Collected data:
☆ ☆ ☆
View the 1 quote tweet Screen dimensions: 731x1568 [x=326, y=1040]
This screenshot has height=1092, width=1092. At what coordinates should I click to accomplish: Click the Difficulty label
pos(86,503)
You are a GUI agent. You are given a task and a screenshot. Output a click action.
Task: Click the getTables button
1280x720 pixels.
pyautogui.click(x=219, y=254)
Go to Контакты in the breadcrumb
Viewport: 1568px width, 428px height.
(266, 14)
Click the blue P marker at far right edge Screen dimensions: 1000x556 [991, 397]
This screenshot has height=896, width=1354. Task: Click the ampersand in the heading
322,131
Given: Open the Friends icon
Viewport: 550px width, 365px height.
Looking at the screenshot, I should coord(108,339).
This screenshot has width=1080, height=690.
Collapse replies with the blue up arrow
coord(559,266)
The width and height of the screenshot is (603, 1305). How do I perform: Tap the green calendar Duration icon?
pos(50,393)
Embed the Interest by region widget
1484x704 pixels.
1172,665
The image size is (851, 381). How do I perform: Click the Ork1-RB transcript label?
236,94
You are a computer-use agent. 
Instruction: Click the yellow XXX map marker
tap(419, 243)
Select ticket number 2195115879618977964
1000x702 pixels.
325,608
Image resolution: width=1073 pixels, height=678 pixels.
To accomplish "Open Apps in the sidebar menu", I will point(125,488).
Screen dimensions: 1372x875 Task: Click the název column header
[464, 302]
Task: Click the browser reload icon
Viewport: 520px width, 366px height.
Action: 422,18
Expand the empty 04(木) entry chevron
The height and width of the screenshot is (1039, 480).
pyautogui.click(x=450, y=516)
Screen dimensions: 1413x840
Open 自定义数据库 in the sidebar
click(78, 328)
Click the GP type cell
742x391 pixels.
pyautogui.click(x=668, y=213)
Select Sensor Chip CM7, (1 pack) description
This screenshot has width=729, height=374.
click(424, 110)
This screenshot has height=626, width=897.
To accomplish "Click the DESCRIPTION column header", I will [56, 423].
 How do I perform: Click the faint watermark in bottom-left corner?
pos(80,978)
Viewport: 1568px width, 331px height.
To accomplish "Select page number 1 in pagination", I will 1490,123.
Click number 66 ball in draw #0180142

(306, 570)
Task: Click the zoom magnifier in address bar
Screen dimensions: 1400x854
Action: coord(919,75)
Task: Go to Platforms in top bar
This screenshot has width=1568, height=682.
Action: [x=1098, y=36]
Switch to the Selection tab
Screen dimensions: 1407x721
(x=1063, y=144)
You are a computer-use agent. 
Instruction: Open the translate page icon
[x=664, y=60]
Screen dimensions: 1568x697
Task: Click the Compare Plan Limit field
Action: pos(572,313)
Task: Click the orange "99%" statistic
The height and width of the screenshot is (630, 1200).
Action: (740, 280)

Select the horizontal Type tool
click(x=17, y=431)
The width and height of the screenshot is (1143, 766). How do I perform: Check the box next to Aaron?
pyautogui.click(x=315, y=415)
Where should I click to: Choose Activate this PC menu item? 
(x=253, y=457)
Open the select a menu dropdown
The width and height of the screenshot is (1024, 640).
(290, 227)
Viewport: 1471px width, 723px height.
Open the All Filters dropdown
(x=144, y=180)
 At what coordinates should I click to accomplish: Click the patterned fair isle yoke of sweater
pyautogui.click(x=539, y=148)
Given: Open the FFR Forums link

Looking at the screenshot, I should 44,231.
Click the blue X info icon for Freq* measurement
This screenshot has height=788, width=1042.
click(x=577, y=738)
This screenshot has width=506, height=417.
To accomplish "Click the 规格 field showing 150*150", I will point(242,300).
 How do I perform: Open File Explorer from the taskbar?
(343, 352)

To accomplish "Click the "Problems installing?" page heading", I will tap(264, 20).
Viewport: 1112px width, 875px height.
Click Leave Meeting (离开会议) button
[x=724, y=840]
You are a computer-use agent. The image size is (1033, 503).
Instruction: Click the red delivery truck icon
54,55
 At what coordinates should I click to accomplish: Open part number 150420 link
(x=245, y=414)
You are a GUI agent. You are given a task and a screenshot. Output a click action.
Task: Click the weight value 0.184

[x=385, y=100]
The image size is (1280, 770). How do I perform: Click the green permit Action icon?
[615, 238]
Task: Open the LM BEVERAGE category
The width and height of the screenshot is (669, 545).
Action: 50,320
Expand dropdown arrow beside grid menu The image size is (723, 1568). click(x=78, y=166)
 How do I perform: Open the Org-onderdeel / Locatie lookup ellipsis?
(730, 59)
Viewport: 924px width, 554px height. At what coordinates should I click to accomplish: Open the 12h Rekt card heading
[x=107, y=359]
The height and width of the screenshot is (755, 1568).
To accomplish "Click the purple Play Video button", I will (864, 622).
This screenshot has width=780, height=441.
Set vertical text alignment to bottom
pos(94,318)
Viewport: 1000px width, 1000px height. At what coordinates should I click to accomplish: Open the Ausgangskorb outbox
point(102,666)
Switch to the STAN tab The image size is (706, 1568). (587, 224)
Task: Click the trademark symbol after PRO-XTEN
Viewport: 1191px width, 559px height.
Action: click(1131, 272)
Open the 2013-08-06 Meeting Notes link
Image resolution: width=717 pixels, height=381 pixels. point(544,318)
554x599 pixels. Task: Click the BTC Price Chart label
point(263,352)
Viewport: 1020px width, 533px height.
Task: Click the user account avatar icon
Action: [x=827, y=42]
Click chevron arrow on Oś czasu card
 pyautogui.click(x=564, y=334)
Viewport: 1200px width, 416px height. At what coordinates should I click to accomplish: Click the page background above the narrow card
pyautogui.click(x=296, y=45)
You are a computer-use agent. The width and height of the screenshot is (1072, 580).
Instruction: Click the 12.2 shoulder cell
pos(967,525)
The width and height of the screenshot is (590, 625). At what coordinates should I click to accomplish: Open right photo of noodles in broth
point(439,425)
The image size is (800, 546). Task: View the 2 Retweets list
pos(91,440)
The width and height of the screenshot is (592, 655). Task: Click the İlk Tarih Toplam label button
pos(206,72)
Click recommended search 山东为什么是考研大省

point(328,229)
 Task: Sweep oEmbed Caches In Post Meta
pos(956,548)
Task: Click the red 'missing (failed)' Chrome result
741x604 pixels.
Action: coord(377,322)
☆ ☆ ☆
* [What you need to do] Look through the entries above and say how many lines hold the word "Switch", giving the number alone.

* [Answer] 2